Ability to Re-Sharpen
There are some brands of broadheads that come with a lifetime guarantee of factory re-sharpening. Some come out of the package sharp but will need to be re-sharpened after use. There are others that will have to be sharpened right from the start. Which kind you choose is really a matter of personal preference: would you rather pay more to have your broadheads sharpened for you or would you rather pay less and sharpen them yourself?
Number of Blades
How many blades should your broadhead have? Each has its benefits. The two-edged broadhead features the oldest known design and offer the best penetration. The best size for this type of blade is a length that is three times the width. Three-edged broadheads are great fliers and easy to sharpen. A four-edged broadhead will create a wound channel with two planes, making it less likely that your wound will close and more likely that you will have a decent blood trail to follow. A word of caution for the four-edged broadhead: the extra set of blades may prevent penetration.
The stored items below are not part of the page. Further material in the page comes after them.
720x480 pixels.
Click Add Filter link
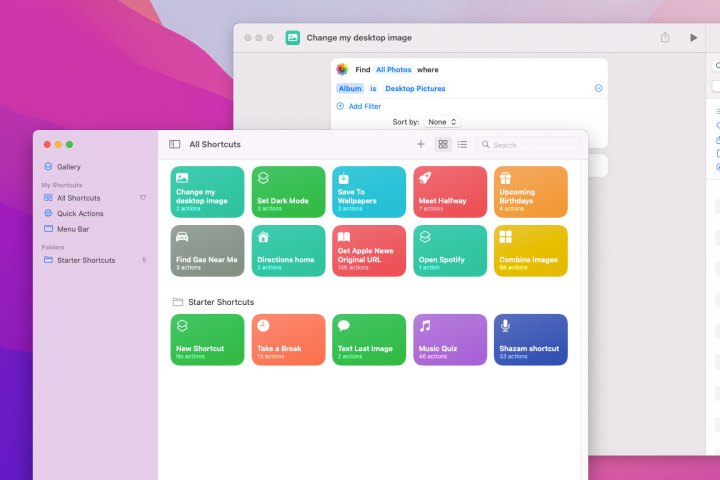pyautogui.click(x=363, y=106)
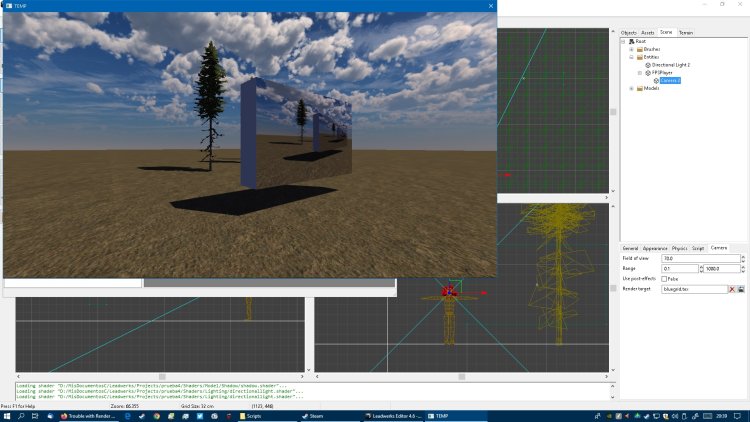This screenshot has height=422, width=750.
Task: Expand the Models tree node
Action: pos(631,88)
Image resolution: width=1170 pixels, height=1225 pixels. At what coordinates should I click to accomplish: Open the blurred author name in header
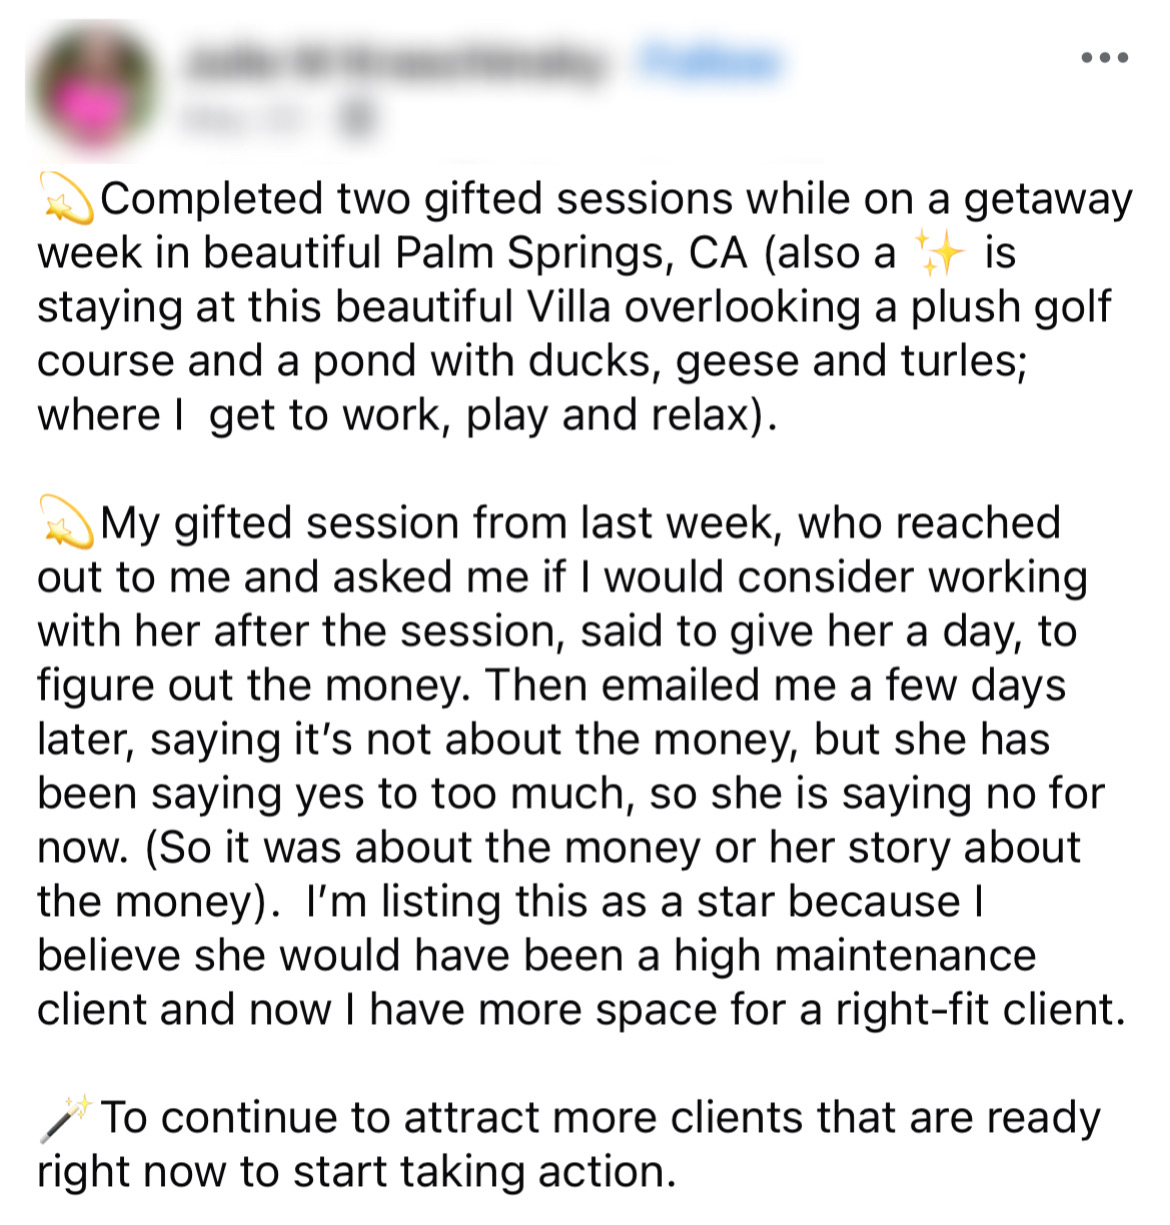coord(396,62)
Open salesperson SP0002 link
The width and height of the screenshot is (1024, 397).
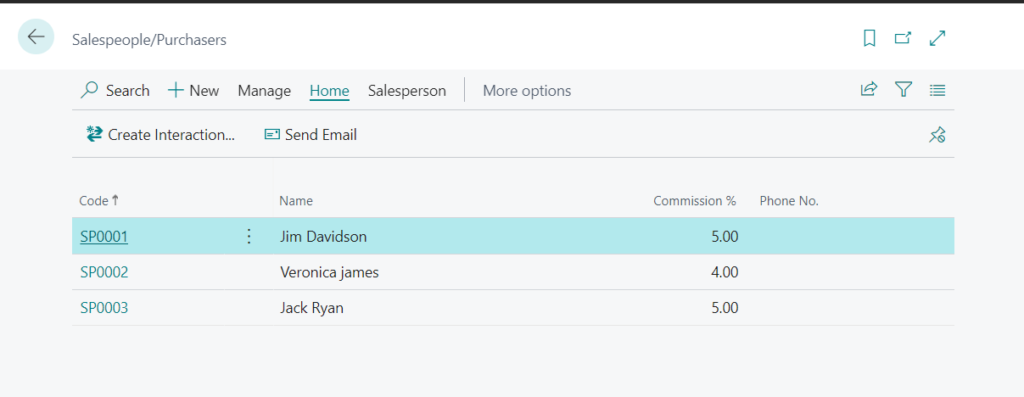tap(104, 272)
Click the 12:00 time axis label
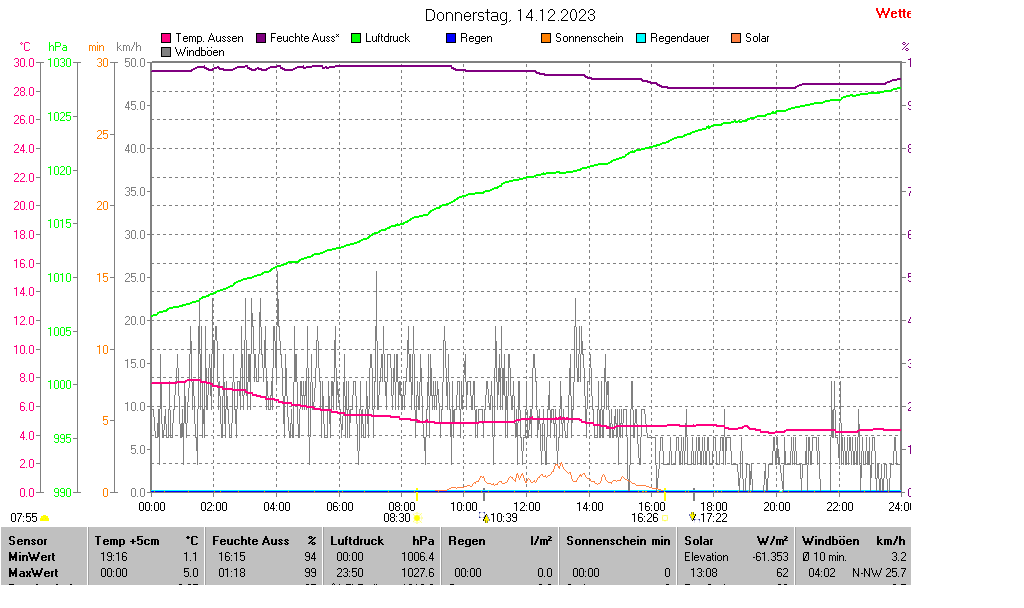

Mechanical Versus Fixed-blade
Fans of the fixed-blade broadhead will argue that theirs has the more consistent kill record with reliable penetration, and they don’t suffer mechanical failure. On the other hand, those in the mechanical camp will argue that their broadhead is more accurate even at longer distances and requires no special tuning. You may think that despite this the fixed-blade would deliver the more consistent kill because there is no possibilty of mechanical failure. A study conducted at Maryland’s 3000-acre Indian Head Naval Support Facility proves otherwise. The study shows an 82% recovery for fixed-blades as opposed to an 89% recovery for mechanical blades.
Check out this Field and Stream article for more detailed information on the types of broadhead blades.
Practice Makes Perfect
Once you have chosen a broadhead, try it out to make sure you’re comfortable with it. If it does not fly true or does not suit you, then try another broadhead with similar characteristics. Just make sure you get the best broadhead for the kind of hunting you want to do. Once you’re out in the field, there won’t be a chance to change your mind. Practice is also an important part of the equation. Even the best broadheads for bow hunting won’t do what you need them to do with out proper practice.
Once you know what characteristics affect the performance of a broadhead, you’ll be prepared to choose the best broadheads for your next bow hunting trip.